The law is clear that there is no private cause of action under the Food, Drug and Cosmetic Act, 21 U.S.C. § 301 et seq. See, e.g., Pacific Trading Co. v. Wilson & Co., 547 F.2d 367 (7th Cir.1976); Orthopedic Equipment Co. v. Eustler, 276 F.2d 455 (4th Cir.1960); Gelley v. Astra Pharmaceutical Products, Inc., 466 F.Supp. 182 (D. Minn.1979); Florida v. Eli Lilly & Co., 329 F.Supp. 364 (S.D. Fla.1971); Cross v. Bd. of Supervisors of San Mateo County, 326 F.Supp. 634 (N.D. Cal.1968), aff'd 442 F.2d 362 (9th Cir.1971); Clairol, Inc. v. Suburban Cosmetics & Beauty Supply, Inc., 278 F.Supp. 859 (N.D. Ill.1968).

Nonetheless, under Michigan's common law of negligence, a violation of a penal statute does give rise to a rebuttable presumption of negligence. Upon proof of a violation, the plaintiff is deemed to have established a prima facie case of negligence, and it is then up to the defendant to provide proof of a legally cognizable excuse in order to rebut the presumption of negligence. Zeni v. Anderson, 397 Mich. 117, 243 N.W.2d 270 (1976). This common law doctrine is of no avail to plaintiff, however, because the recently enacted product liability statute in Michigan requires that plaintiff prove her prima facie case without the benefit of any presumption.[1] M.C.L.A. § 600.5805 provides in relevant part:

[I]n the case of a product which has been in use for not less than 10 years, the plaintiff, in proving a prima facie case, shall be required to do so without benefit of any presumption.

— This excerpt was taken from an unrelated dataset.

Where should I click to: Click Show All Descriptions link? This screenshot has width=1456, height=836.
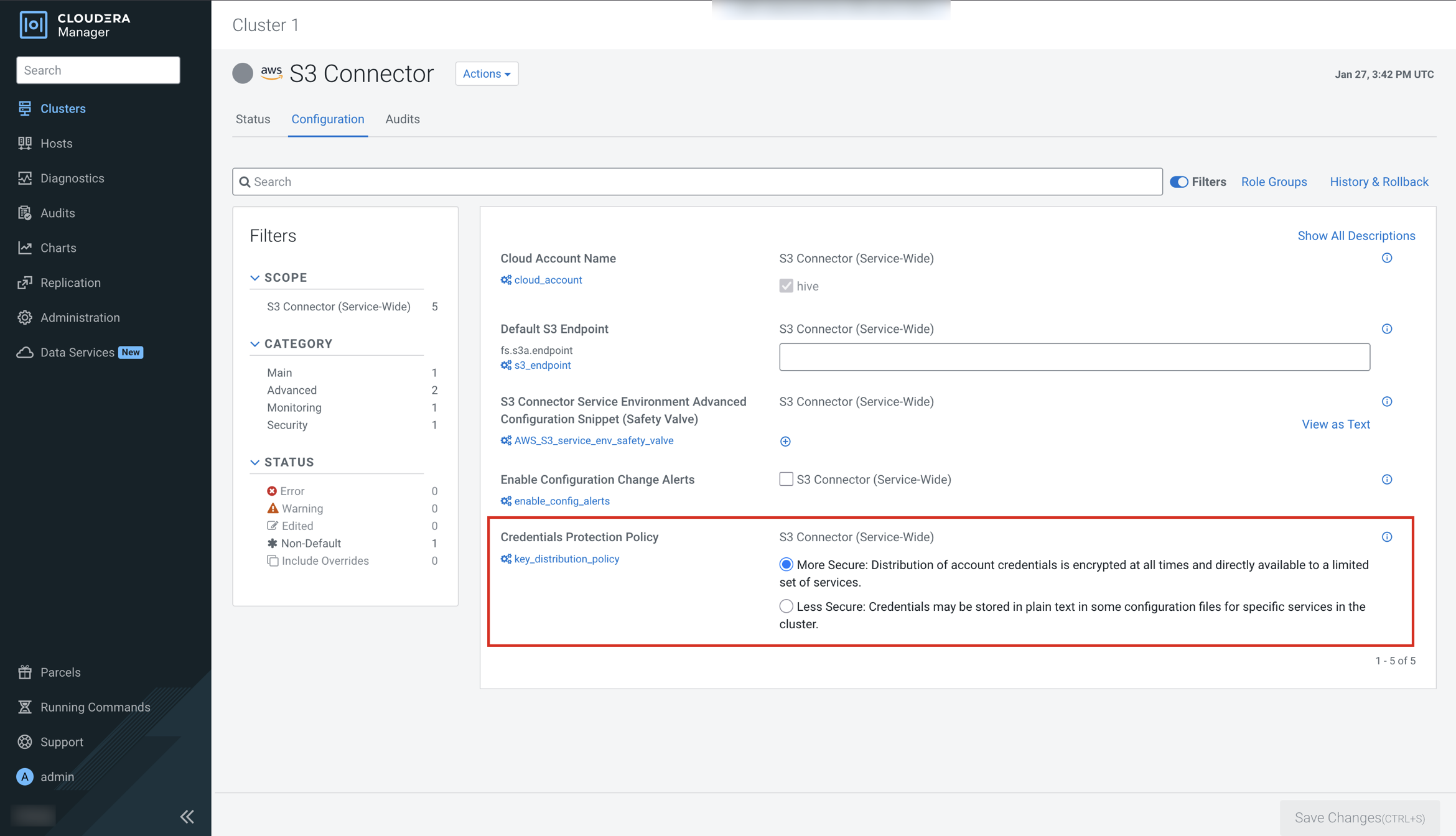click(1356, 236)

This case is a product liability action to which the statute applies. M.C.L.A. § 600.2945. Additionally, the product which is claimed to have caused plaintiff's injury has been in use for more than 10 years. Accordingly, plaintiff must prove her prima facie case without the benefit of the presumption of negligence which arises upon proof of a violation of a penal statute.

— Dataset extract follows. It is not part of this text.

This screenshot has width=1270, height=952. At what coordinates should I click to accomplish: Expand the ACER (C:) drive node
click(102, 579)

For the foregoing reasons, defendant's motion to dismiss the allegation of its violation of the Food, Drug and Cosmetic Act *481 for failure to state claim on which relief can be granted is granted.

So ordered.

NOTES

[1] The statute became effective December 13, 1978. It has been held to have retroactive application. Jorae v. Clinton Crop Service, D.C., 465 F.Supp. 952. The facts in this case indicate a stronger case for retroactive application of this particular section of the Act, for it deals with the method of proof. Clearly the legislature did not intend that this section of the Act wait 10 years to be made effective.